Friday’s close continues a seesaw week which saw US shares up 0.9%, 1.5% in China and 0.3% in Japan (helped by more good economic data, with more expected today and tomorrow from Tokyo).
But Eurozone shares fell 0.3% and Australian shares lost 1.2% as profit results became more mixed towards the end of the profit reporting season. They will face more pressure today and tomorrow as a flood of weak to problematic figures are release.
The results will be dominated by QBE which issues its full year figures today and Lend Lease, which is also down to report today. Harvey Norman reports either today or tomorrow in its usual spot as bringing up the rear,
Bond yields generally fell (raising questions about why the fall is underway, especially in the US and Germany) when markets are generally buoyant and commodity prices were mostly up. The $A was little changed.
On Wall Street, however, the Dow Jones Industrial Average extended its winning streak to 11 sessions, the longest since 1987, and the S&P 500 rebounded from earlier losses. The Nasdaq Composite erased an earlier drop, paring its weekly loss.
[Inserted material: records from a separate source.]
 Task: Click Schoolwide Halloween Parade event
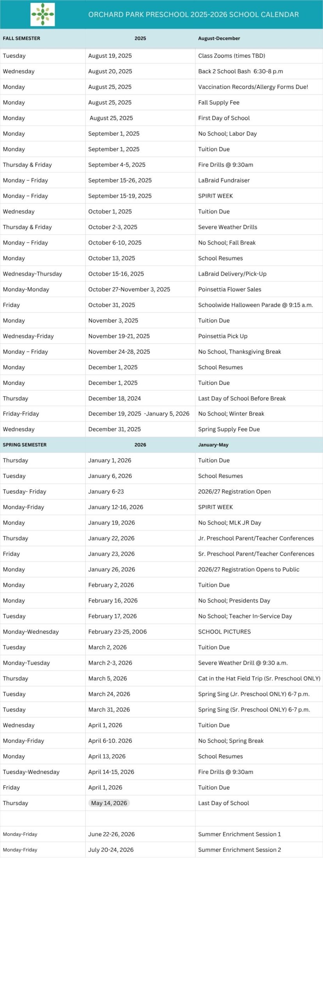coord(255,305)
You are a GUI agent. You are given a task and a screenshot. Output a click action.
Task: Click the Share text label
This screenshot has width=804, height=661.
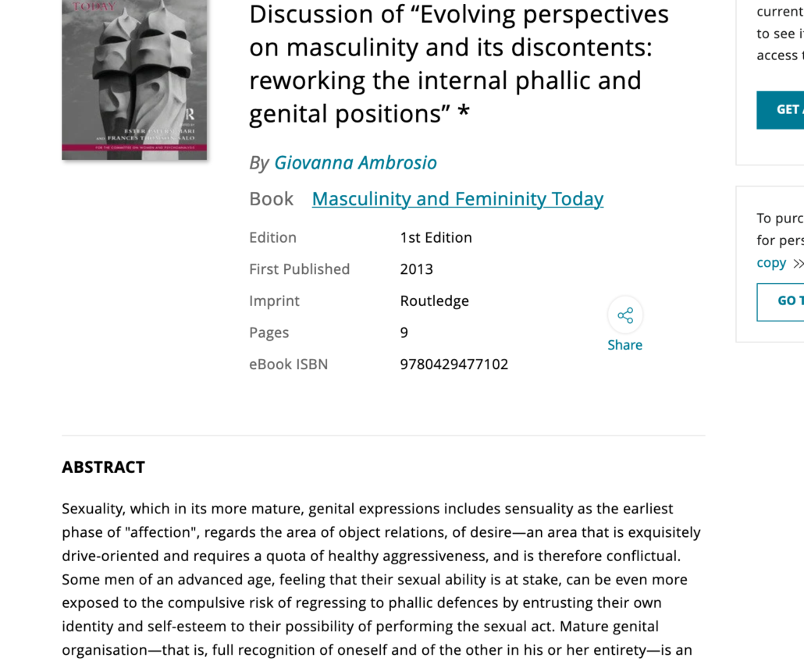(624, 345)
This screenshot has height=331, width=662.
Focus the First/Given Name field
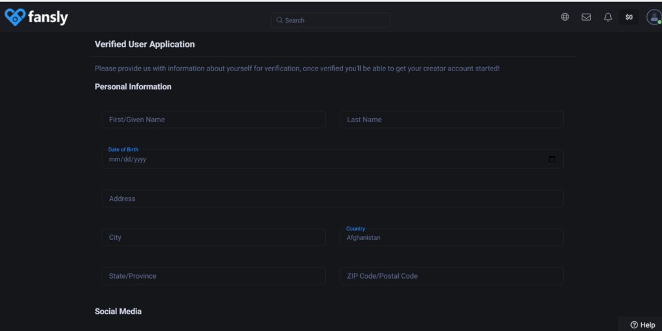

The Dow ended up 11.44 points, or 0.05%, at 20,821.76; the S&P 500 closed 3.53 points, or 0.15%, higher at 2,367.34 and the Nasdaq finished up 9.80 points, or 0.17%, to 5,845.31.
The three indexes posted record highs this week, buoyed by confidence about company results in the coming quarters even without fiscal stimulus.
For the holiday-shortened week, major indexes posted gains with the Dow up 1%, the S&P adding 0.7% and the Nasdaq a mere 0.1%. That marked the fifth straight weekly advance for the S&P and the Nasdaq, and the third straight for the Dow.
And Stocks in Europe dropped by the most in three weeks, finishing Friday’s session down from 14-month highs as investors questioned the prospects for US tax policy changes under President Donald Trump.
The Stoxx Europe 600 closed dropped 0.8% at 370.01, the biggest decline since in almost a month.
Among major national indexes, Germany’s DAX 30 slid 1.2% to end at 11,804.03.
The moves pushed the Stoxx 600 into the red for the week. It notched a decline of 0.1% after earlier this week hitting its strongest levels since December 2015.
France’s CAC 40 lost 0.9% on Friday. London’s FTSE 100 fell 04%, and Italy’s FTSE MIB fell 1.2%. In fact a sell off in UK banks saw the Footsie lose 0.8% over the week ending three consecutive weeks of gains.